CFS 調度器
--wxc200
大家好哈,
兄弟最近在學習調度器,有點兒心得,更多得是迷惑,寫出心得來與大家分享,貼出迷惑來請大家解答。呵呵
linux自2.6.23后引入了一種新的調度器,叫'Completely Fair Scheduler'(wiki).是由Ingo Molnar在很短的時間內寫的。他與的cfs代碼是對之前另一種調度器 "O(1) scheduler" 的替換.
先扯一下o(1)調度.
先看wiki的解釋:
"An O(1) scheduler is a kernel scheduling design that can schedule processes within a constant amount of time, regardless of how many processes are running on the operating system (OS)."
Understanding Linux Kernel(3th) 這本書chapter 7講的進程調度,7.2節(jié)提到"Scheduling Algorithm",說2.6 對進程的選擇是constant time,兼顧了批處理和交互式進程.進程分類,實時進程(又分為SCHED_FIFL AND SCHED_RR)和普通進程.
最主要的問題是這些進程怎么組織的,簡單看下結構:
沒辦法傳圖片,請參照附件"數(shù)組".
hrtimer那部分東東等咱們聊完了cfs再說,那個主要是在原有的時間管理layer上新添加了“時間事件”,把時間中斷以事件的方式注冊。精確度由之前的hz提升到了ns(需要硬件支持)。。。
cfs
Documentation/scheduler/sched-design-CFS.txt 介紹了cfs相關東西,也可以在線看.
我按照我的理解來“添油加醋”地翻譯下。
1 概括
“80% of CFS's design can be summed up in a single sentence: CFS basically models
an "ideal, precise multi-tasking CPU" on real hardware.”
""Ideal multi-tasking CPU" is a (non-existent ) CPU that has 100% physical
power and which can run each task at precise equal speed, in parallel, each at
1/nr_running speed. For example: if there are 2 tasks running, then it runs
each at 50% physical power --- i.e., actually in parallel.
"
模 擬了個理想的,多任務cpu.假如有n個進程,那么每個進程 的執(zhí)行速度是1/n,,即所有的任務都是并行執(zhí)行的。我認為就算是有并行執(zhí)行的cpu,速度也不應該完全平均,按照優(yōu)先級再分比較劃算。比如2個進 程,a,b,a 的優(yōu)先級是b的兩 倍,那么就照著速度比a:b = 2:1唄~
“On real hardware, we can run only a single task at once, so we have to
introduce the concept of "virtual runtime." The virtual runtime of a task
specifies when its next timeslice would start execution on the ideal
multi-tasking CPU described above. In practice, the virtual runtime of a task
is its actual runtime normalized to the total number of running tasks. ”

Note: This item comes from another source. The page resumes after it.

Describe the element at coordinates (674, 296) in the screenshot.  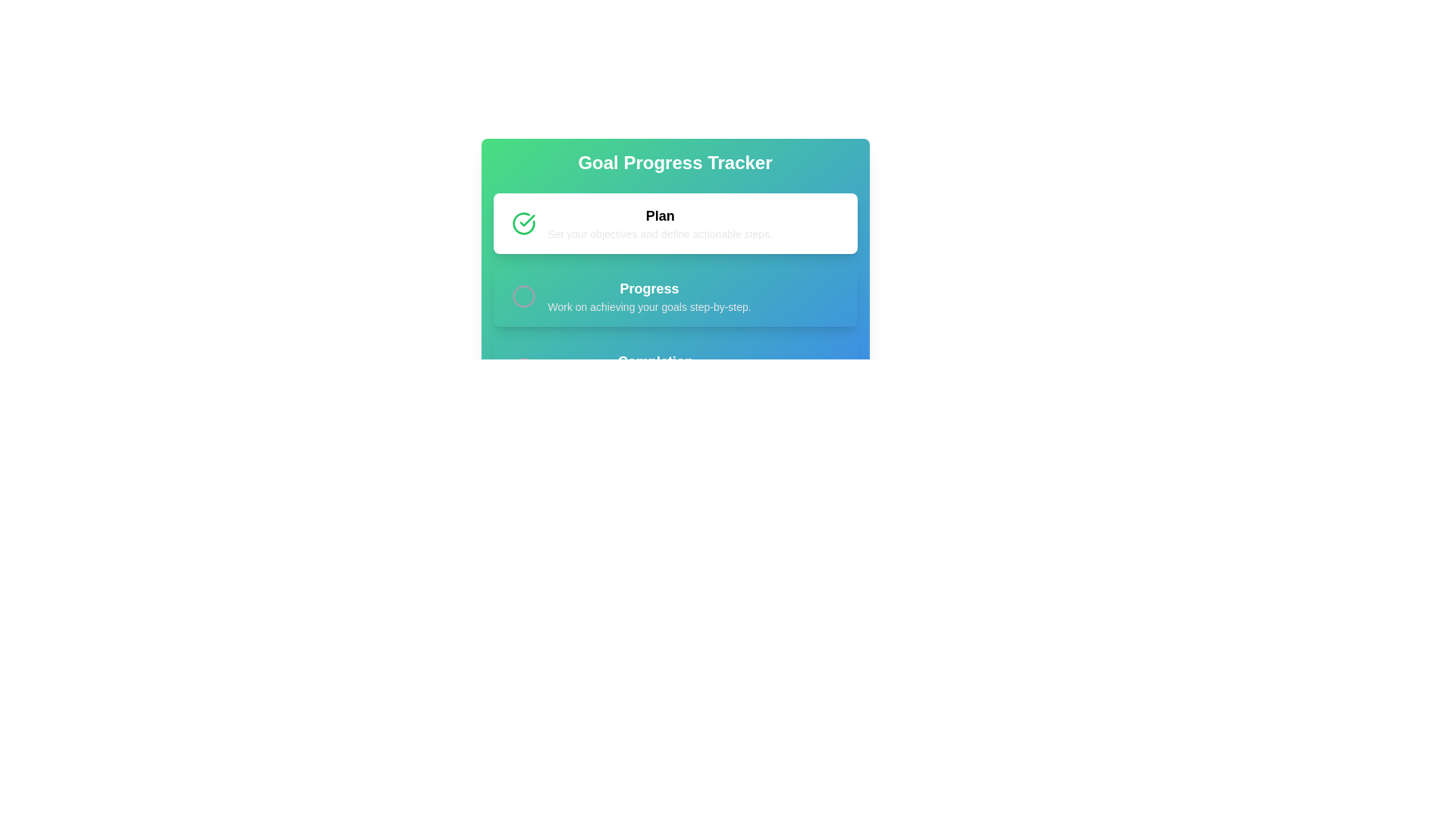
I see `text information from the second step marker in the goal progress tracker, which contains 'Progress' and 'Work on achieving your goals step-by-step.'` at that location.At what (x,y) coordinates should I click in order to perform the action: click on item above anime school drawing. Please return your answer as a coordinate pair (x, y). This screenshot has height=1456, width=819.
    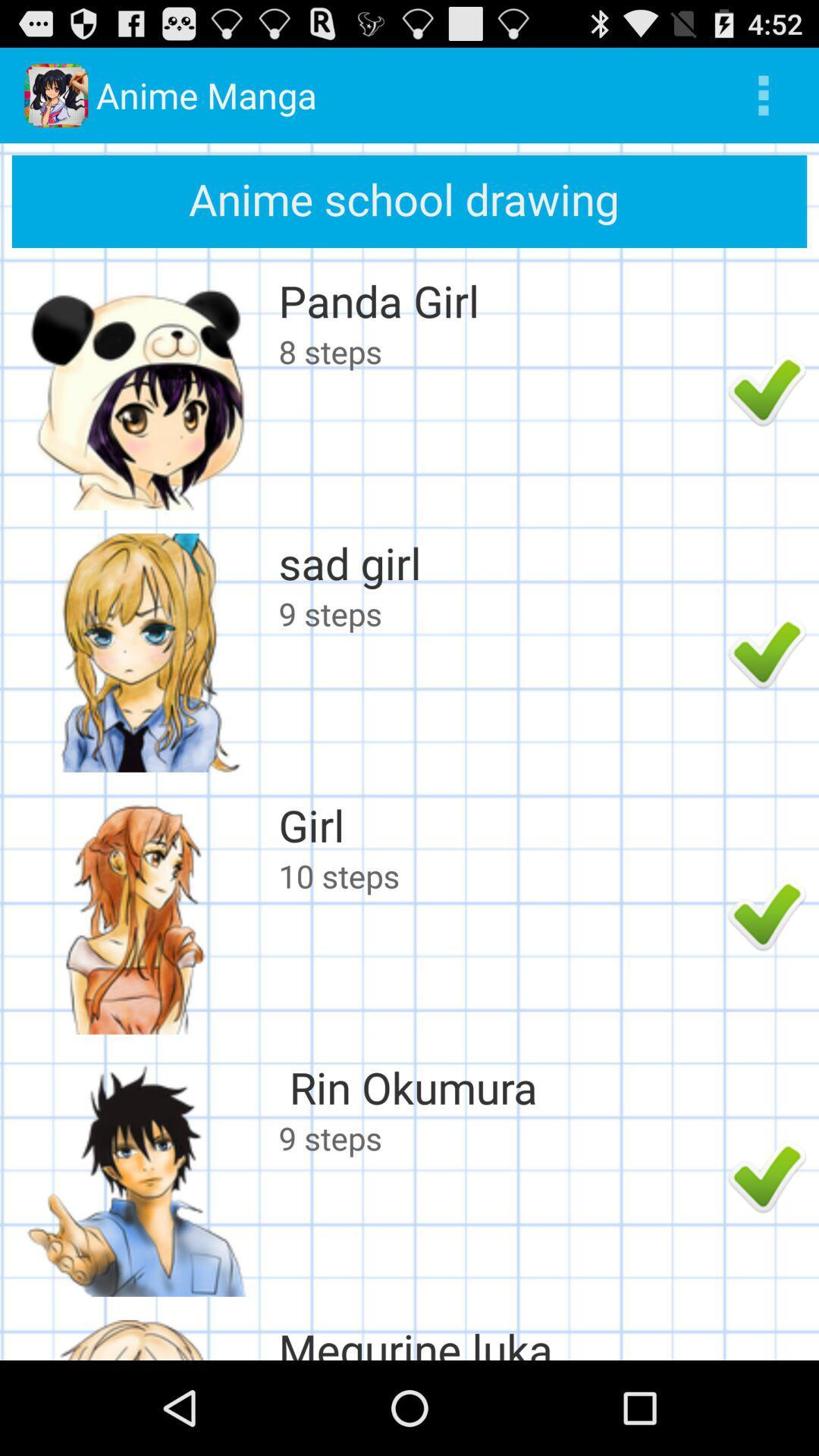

當然沒有這種cpu,故引進了個新概念"virtual runtime",這個概念真是折磨人好久。我曾經(jīng)在clf上發(fā)帖子問過,有個兄弟回復還是不錯的。后面看過代碼后,我的理解是:1) 紅黑樹結點排列的值 2) 每次task run time轉換的一個值 .
先看上文顏色部分,我真是很難翻譯它~ 照字面理解,是實際運行時間與任務數(shù)量的一個比值? 我舉個例子來說明它是怎么計算 的吧。。
在 __update_curr()這個函數(shù)里,會更新當前任務的運行時間信息。假如一個任務a自上次調度到這次調度時間間隔為delta,那么它的 vrumtime的增量是按照這個公式:delta * NICE_0_LOAD / a->se.load。假如把NICE_0_LOAD / a->se.load作為一個比值p的話,我們可以這么描述p的變化:優(yōu)先級越高,p越小。這個load是與nice值 相關的,有一個靜態(tài)的數(shù)組,我后面在代碼里會介紹。
所以,一堆進行都運行了一段時間delta,那么它們的vrumtime就遵循上面的公式。很明顯,優(yōu)先級最大的進程vrumtime增量最小。。。
2 操作細節(jié)
cfs就是通過追蹤這個vruntime來進行任務調度的。它總是選 vruntime最小的進程來運行。
3 紅黑樹。
紅黑樹這個數(shù)據(jù)結構在內核里用得還不少嘛,不過俺不太懂。哪位兄弟給掃掃盲? hrtimer里也用到了red-black-tree。這里把進程的vruntime用rb-tree來存儲。
4 一些feature
cfs has no time-slice concept.o(1)有的,cfs沒有“明顯”得用,它偷偷摸摸地用。呵呵 翻譯完這幾段咱再說這個。文檔里面那個接口估計是用來調整“最小粒度”的。用于“桌面”和“服務器“兩 種不同的調度。后者可能不太希望頻繁的調度,浪費時間。前者則希望面面俱到--”不患寡婦而患不均也“
5 調度policy
SCHED_FIFO/_RR are implemented in sched_rt.c and are as specified by POSIX. 實時進程調度
實時調度和普通進程調度。
6 調度的類。
調度哭可以模塊化注冊,所以你可以選擇實時調度或者是cfs調度。不錯!
sched_fair.c文件實現(xiàn)了cfs調度的所以classes
7 組調度。
不光是普通進程,組調度也實現(xiàn)了。。這個是后來一個patch加的。
×××××××××××××××××××××××××××××××××××
上面 是對著內核的一篇文檔,簡要地說了幾部分 。。。在正式進行我們的hack之前,先嘮叨幾句,算是個總結和感性的認識吧~吼吼
咱們先從新創(chuàng)建的一個進程說起吧。
1) kernel/fork.c里,fork routine,do_fork() will create a new process,if its state is running,it will
call wake_up_new_task() to wake up the newly created process FOR THE FIRST TIME.
do_fork(){
...
if (unlikely(clone_flags & CLONE_STOPPED)) {
...
} else {
wake_up_new_task(p, clone_flags);
}
...
}
2) 這個函數(shù)做什么呢?
void wake_up_new_task(struct task_struct *p, unsigned long clone_flags)
{
unsigned long flags;
struct rq *rq;
if (!p->sched_class->task_new || !current->se.on_rq) {如果條件不滿足,直接入列,但請注意active_task()的最后參數(shù)0,不喚醒
activate_task(rq, p, 0);
} else {
/*
* Let the scheduling class do new task startup
* management (if any):
*/
p->sched_class->task_new(rq, p);調用完全公平類里面的task_new做些初始化的操作。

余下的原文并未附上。